#### What you should do:
Rewrite the passage on design research from "When someone works" up to and including "is a professional.", substituting "learner" for "student".

#### Provided text:
I raised these issues in the context of a thread on scholarly
communication. Once again, I will point back to that thread.

My point is three-fold.

The first point is that we need all these kinds of knowledge.

When designers are active in design research in the university
setting, they must consider basic and applied issues as well as the
clinical issues with which they are already familiar. If a designer
chooses to undertake design research, he or she must meet the
standards of research as well as the standards of professional
practice.

The rest of us are active in developing ideas, issues and
contributions that will improve the field of design and improve the
field of professional design practice.

It is expected that designers active in design research should also
be concerned with the full range of these issues, and not merely
studio practice and demonstration of personal results.

The second point is that this requires articulate scholarly communication.

Whatever results we get must be shared with the field to be meaningful.

When someone works to gain personal knowledge for him or herself,
that is study. Someone working on personal knowledge is a student.

Someone who shows that he or she can apply personal knowledge to
solve a problem demonstrates. A person who demonstrates personal
knowledge is a professional.

When someone explains how he or she gained knowledge, what the
knowledge is, how it works, and how to apply it, the act of
explanation transforms study and professional skill into research.
The person who does this is a scholar or a scientist.

The third point is that these areas are never clear-cut. None of
these issues are exactly black and white, but rather, all these
issues lie on a continuum of understanding and development.

It is for precisely this reason that it is useful to understand the
distinctions among basic, applied, and clinical research, and to
reflect on them in our research activities.

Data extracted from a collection
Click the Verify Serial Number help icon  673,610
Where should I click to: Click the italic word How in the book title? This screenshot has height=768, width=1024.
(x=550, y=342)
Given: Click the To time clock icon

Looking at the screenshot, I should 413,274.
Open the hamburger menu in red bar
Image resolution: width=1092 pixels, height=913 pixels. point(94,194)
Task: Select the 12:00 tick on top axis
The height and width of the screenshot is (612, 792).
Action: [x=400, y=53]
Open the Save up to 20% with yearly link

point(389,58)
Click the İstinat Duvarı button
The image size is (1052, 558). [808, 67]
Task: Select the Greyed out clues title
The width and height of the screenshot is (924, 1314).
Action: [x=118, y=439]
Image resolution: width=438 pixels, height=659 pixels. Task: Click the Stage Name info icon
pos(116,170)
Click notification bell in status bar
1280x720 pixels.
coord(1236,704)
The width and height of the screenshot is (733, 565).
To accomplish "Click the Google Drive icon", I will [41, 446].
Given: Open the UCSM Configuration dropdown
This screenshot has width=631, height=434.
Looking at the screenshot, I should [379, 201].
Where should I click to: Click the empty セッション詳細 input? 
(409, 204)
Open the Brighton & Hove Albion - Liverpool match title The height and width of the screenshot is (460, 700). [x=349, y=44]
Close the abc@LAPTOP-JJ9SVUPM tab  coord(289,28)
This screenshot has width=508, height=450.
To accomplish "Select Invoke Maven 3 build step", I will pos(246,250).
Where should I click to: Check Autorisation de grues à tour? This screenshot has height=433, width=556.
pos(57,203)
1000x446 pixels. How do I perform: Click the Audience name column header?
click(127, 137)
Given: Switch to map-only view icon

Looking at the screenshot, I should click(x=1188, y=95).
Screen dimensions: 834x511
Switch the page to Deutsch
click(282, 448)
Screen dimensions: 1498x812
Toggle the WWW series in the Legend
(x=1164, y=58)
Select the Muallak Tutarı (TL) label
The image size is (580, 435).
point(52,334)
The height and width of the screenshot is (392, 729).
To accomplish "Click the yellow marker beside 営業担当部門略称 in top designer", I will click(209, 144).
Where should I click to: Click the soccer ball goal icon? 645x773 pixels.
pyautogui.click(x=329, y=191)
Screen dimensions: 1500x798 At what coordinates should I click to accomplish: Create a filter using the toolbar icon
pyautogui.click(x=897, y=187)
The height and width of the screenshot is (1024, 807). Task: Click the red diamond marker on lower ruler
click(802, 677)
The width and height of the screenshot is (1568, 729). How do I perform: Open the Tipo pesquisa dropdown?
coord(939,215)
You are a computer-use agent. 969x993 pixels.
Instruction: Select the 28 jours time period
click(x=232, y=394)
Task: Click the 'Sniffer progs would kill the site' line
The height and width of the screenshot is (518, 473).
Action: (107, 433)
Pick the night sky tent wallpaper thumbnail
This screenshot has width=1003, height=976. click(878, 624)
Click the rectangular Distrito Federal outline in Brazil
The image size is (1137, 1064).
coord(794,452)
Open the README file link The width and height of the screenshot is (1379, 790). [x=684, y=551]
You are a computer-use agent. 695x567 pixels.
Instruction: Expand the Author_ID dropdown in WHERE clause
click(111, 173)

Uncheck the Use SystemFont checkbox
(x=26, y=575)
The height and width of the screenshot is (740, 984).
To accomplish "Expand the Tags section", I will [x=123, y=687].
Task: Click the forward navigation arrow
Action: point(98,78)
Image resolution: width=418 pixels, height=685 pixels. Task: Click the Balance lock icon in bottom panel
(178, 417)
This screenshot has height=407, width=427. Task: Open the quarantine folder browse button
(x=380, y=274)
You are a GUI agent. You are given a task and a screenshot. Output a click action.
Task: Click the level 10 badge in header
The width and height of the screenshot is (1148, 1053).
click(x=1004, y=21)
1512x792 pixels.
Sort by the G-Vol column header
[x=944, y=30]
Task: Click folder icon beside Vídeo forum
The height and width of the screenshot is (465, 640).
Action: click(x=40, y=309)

#### Expected answer:
When someone works to gain personal knowledge for him or herself,
that is study. Someone working on personal knowledge is a learner.

Someone who shows that he or she can apply personal knowledge to
solve a problem demonstrates. A person who demonstrates personal
knowledge is a professional.